**Task requirements**
Tell me how many lines in the data include "Digital", and keep the reply to that number.

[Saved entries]
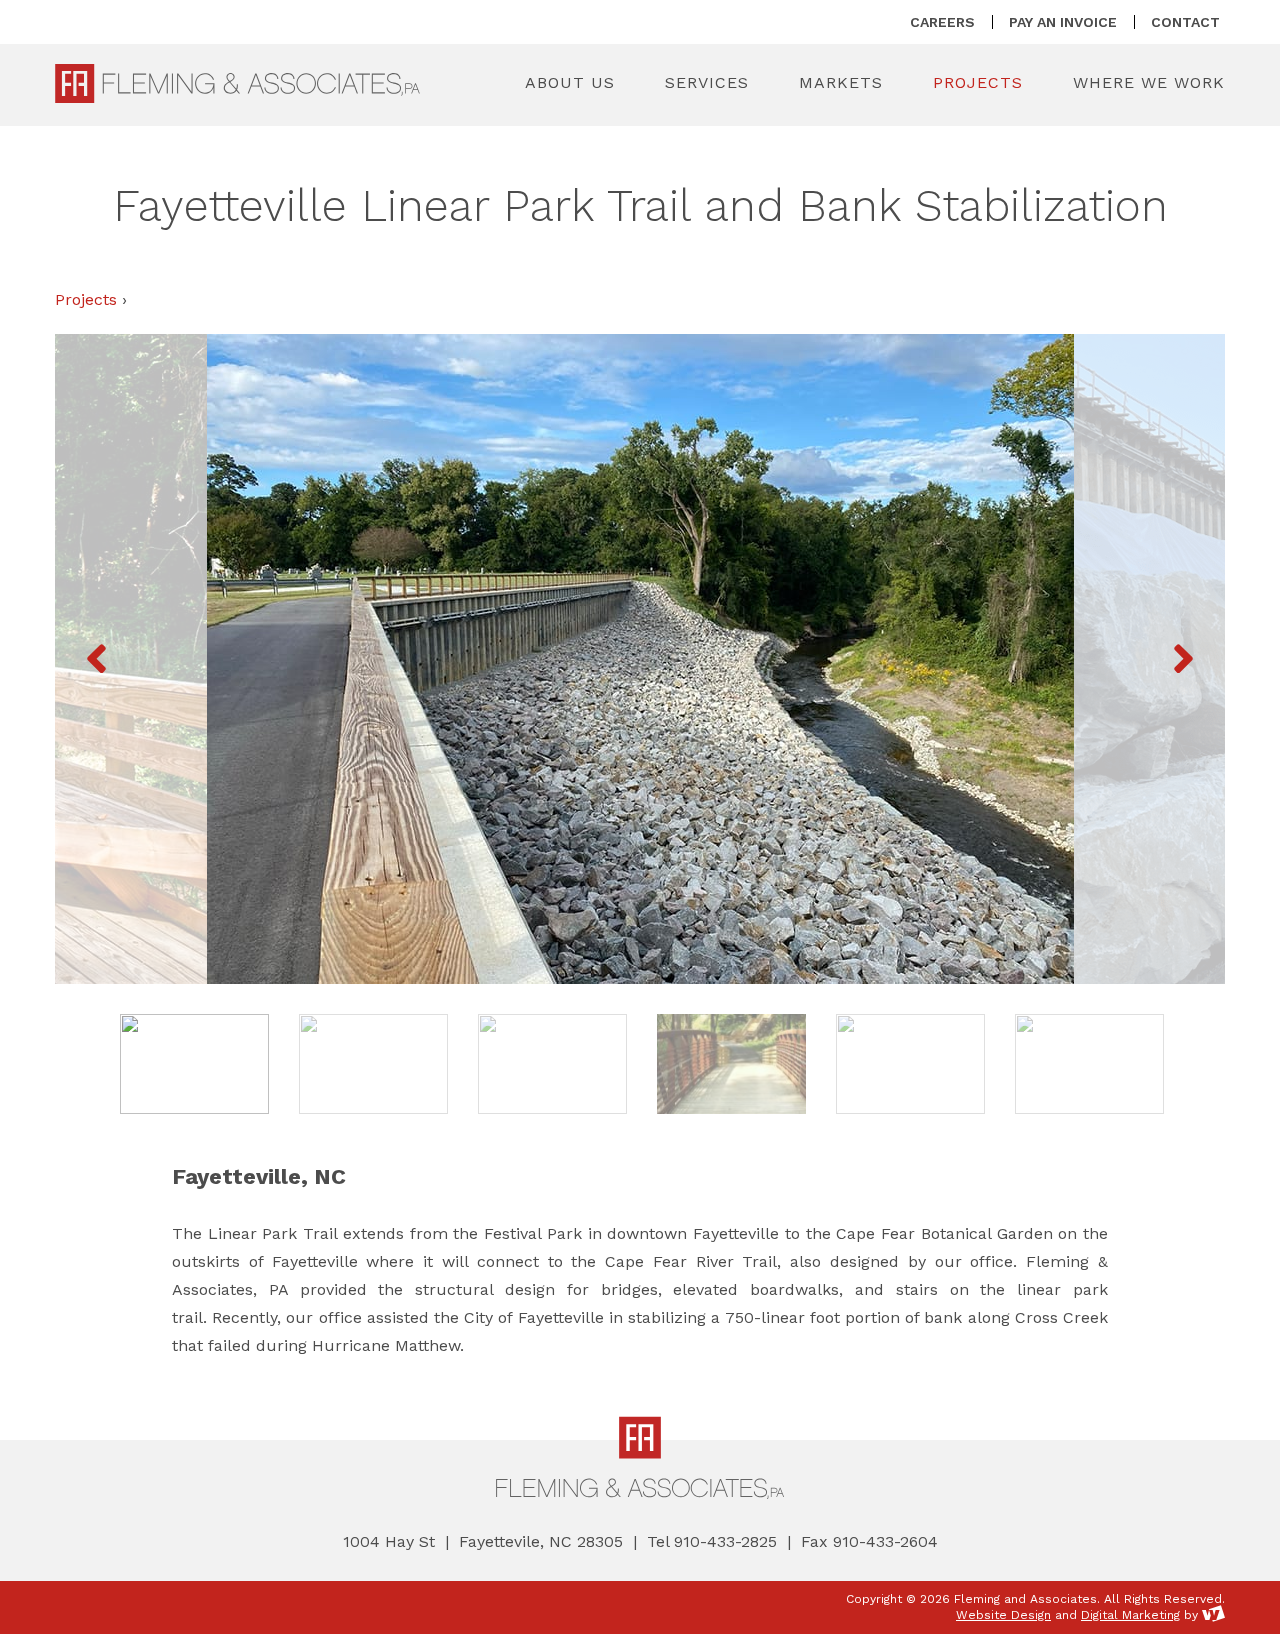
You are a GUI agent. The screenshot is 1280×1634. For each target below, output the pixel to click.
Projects (86, 299)
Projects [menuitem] (978, 83)
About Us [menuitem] (570, 83)
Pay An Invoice (1063, 22)
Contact (1185, 22)
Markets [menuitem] (841, 83)
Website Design (1003, 1615)
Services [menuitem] (707, 83)
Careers (942, 22)
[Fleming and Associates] (237, 83)
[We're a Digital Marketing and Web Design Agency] (1213, 1615)
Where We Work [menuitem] (1149, 83)
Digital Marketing (1130, 1615)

**Reply to the exercise**
2